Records
※ ※ ※
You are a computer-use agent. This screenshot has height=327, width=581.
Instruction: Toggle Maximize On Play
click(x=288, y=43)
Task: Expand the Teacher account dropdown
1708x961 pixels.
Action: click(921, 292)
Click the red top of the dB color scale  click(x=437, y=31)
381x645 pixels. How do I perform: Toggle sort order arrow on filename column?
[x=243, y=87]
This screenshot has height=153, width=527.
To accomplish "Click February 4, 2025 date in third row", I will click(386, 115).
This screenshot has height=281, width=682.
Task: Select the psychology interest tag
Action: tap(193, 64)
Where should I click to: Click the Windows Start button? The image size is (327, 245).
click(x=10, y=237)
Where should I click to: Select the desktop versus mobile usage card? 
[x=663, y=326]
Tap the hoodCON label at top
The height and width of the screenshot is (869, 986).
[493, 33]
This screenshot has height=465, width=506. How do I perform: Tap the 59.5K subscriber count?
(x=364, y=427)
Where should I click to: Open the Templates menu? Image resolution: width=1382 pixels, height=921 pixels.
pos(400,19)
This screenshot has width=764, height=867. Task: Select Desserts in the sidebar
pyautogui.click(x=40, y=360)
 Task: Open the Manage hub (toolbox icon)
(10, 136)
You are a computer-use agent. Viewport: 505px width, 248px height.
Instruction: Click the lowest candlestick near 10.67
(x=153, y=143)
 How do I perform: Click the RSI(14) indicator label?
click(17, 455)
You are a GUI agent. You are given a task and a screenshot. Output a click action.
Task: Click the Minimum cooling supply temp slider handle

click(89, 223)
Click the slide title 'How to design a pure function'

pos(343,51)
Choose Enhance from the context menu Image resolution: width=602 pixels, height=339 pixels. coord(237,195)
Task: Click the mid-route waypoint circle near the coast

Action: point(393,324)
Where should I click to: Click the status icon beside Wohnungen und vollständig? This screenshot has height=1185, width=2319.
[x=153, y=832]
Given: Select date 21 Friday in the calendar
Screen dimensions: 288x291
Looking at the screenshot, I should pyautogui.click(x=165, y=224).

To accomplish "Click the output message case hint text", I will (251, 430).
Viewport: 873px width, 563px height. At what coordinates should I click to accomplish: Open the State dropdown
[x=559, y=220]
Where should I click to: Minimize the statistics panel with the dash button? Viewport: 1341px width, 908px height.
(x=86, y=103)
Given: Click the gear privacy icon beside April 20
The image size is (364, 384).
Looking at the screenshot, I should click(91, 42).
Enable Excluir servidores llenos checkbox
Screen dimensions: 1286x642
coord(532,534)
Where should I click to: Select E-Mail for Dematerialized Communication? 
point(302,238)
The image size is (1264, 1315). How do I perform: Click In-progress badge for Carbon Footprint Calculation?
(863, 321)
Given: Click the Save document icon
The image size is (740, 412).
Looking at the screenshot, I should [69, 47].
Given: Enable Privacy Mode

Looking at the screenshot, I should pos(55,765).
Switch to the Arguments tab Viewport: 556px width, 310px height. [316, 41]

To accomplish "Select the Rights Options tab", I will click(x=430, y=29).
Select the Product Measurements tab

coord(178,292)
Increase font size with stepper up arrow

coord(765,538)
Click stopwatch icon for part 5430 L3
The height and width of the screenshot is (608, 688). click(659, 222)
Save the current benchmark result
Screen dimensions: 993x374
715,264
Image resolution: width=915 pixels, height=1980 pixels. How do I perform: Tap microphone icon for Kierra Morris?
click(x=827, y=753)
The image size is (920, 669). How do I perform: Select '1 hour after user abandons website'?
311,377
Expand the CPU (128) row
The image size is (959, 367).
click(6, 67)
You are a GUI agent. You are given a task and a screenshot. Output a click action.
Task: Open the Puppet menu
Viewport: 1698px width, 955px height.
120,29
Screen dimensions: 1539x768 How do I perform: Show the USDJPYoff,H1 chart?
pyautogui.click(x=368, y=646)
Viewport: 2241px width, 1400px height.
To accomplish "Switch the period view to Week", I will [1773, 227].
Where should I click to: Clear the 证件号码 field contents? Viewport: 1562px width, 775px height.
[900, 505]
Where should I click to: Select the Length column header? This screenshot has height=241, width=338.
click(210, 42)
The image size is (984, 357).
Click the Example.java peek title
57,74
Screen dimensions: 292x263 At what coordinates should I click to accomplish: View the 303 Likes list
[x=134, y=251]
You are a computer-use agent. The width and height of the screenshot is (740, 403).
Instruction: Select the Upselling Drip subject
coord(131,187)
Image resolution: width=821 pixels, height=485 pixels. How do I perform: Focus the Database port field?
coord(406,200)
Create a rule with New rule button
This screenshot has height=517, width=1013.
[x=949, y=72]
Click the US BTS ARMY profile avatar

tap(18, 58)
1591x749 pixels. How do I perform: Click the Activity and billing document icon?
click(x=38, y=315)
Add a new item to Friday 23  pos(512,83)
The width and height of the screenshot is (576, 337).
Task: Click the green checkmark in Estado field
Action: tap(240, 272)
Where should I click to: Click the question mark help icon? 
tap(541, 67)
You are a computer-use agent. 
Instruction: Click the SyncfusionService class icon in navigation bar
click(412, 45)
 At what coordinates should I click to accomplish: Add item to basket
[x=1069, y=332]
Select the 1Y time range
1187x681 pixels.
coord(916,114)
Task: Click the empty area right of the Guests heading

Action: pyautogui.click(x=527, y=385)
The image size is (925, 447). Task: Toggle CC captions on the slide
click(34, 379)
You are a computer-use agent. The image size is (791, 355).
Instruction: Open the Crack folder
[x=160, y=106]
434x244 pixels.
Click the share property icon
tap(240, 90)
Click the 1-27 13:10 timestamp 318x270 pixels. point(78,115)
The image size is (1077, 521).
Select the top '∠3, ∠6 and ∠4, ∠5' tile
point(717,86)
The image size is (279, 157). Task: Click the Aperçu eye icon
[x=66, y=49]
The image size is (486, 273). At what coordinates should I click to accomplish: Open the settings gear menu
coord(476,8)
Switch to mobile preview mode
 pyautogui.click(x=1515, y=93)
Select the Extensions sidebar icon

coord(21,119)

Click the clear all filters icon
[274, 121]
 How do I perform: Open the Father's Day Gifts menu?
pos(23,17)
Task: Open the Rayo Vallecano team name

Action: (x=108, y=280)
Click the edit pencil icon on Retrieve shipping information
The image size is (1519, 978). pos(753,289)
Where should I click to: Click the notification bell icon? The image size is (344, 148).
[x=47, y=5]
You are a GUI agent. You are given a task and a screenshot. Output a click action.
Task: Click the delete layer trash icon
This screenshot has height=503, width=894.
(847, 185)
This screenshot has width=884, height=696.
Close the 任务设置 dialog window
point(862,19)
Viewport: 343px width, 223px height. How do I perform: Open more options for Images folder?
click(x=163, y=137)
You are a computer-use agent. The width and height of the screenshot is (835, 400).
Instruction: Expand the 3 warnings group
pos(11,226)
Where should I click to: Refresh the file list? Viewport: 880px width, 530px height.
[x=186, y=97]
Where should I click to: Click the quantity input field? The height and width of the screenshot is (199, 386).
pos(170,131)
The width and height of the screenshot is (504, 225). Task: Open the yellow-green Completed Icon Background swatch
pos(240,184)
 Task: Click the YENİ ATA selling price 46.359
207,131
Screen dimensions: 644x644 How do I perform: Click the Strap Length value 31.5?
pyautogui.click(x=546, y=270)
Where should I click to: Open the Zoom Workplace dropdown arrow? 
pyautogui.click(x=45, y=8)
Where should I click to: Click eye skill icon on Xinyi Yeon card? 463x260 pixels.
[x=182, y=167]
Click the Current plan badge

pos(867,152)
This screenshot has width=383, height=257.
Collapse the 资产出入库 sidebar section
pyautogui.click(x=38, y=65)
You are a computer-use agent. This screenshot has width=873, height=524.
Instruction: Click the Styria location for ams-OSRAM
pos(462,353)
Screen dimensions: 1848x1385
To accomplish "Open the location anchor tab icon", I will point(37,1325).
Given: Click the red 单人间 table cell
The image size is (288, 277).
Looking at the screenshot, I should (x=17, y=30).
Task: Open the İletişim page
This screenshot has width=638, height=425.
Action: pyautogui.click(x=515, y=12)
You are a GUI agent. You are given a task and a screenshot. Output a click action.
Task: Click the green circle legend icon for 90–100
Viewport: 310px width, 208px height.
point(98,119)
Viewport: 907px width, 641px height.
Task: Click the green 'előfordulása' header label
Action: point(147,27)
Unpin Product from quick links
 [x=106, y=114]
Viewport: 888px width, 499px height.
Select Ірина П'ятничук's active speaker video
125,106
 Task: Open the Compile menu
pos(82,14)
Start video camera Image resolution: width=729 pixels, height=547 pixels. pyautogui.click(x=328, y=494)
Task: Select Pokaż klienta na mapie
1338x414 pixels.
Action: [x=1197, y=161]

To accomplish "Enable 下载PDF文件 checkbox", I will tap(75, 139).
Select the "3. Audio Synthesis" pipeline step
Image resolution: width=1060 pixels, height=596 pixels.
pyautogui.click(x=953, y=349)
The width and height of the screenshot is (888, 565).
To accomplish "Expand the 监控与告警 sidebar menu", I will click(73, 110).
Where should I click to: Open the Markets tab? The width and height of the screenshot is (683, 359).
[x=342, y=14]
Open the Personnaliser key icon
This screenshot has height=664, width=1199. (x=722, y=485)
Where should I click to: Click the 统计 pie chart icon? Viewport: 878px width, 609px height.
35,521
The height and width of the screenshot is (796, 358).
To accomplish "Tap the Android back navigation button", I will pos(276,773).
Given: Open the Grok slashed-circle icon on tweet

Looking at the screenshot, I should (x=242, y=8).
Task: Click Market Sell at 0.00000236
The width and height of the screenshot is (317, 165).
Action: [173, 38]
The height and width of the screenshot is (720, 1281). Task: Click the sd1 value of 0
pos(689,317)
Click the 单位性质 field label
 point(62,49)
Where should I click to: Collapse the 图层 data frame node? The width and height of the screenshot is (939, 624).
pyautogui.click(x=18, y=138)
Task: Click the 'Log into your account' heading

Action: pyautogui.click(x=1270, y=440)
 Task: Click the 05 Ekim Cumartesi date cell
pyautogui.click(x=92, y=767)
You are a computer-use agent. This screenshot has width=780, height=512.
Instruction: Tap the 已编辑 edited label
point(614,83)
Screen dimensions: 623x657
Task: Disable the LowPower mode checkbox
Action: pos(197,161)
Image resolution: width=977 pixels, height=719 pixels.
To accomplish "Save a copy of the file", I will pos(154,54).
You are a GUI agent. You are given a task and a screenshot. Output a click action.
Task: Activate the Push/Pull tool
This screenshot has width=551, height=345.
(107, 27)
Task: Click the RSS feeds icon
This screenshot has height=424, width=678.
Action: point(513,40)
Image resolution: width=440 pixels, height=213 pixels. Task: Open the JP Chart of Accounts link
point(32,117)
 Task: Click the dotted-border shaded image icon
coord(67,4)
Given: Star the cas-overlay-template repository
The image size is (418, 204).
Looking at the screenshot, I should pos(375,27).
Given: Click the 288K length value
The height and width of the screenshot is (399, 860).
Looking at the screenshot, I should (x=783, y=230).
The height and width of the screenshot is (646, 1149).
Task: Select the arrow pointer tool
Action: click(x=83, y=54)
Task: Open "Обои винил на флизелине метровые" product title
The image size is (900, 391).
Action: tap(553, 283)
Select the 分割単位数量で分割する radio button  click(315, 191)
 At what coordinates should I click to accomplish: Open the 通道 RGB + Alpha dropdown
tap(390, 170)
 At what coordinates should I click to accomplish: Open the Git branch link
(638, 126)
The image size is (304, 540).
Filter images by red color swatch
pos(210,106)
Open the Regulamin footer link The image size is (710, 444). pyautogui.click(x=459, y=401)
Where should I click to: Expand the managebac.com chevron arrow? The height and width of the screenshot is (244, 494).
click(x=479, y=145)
※ ※ ※
PROBLEM
Reproduce the listing without any change, from the line with "This screenshot has width=383, height=257." up to and including the line with "This screenshot has height=664, width=1199.".

OUTPUT FOR THIS TASK
This screenshot has width=383, height=257.
Collapse the 资产出入库 sidebar section
pyautogui.click(x=38, y=65)
You are a computer-use agent. This screenshot has width=873, height=524.
Instruction: Click the Styria location for ams-OSRAM
pos(462,353)
Screen dimensions: 1848x1385
To accomplish "Open the location anchor tab icon", I will point(37,1325).
Given: Click the red 单人间 table cell
The image size is (288, 277).
Looking at the screenshot, I should (x=17, y=30).
Task: Open the İletişim page
This screenshot has width=638, height=425.
Action: pyautogui.click(x=515, y=12)
You are a GUI agent. You are given a task and a screenshot. Output a click action.
Task: Click the green circle legend icon for 90–100
Viewport: 310px width, 208px height.
point(98,119)
Viewport: 907px width, 641px height.
Task: Click the green 'előfordulása' header label
Action: point(147,27)
Unpin Product from quick links
 [x=106, y=114]
Viewport: 888px width, 499px height.
Select Ірина П'ятничук's active speaker video
125,106
 Task: Open the Compile menu
pos(82,14)
Start video camera Image resolution: width=729 pixels, height=547 pixels. pyautogui.click(x=328, y=494)
Task: Select Pokaż klienta na mapie
1338x414 pixels.
Action: [x=1197, y=161]

To accomplish "Enable 下载PDF文件 checkbox", I will tap(75, 139).
Select the "3. Audio Synthesis" pipeline step
Image resolution: width=1060 pixels, height=596 pixels.
pyautogui.click(x=953, y=349)
The width and height of the screenshot is (888, 565).
To accomplish "Expand the 监控与告警 sidebar menu", I will click(73, 110).
Where should I click to: Open the Markets tab? The width and height of the screenshot is (683, 359).
[x=342, y=14]
Open the Personnaliser key icon
This screenshot has height=664, width=1199. (x=722, y=485)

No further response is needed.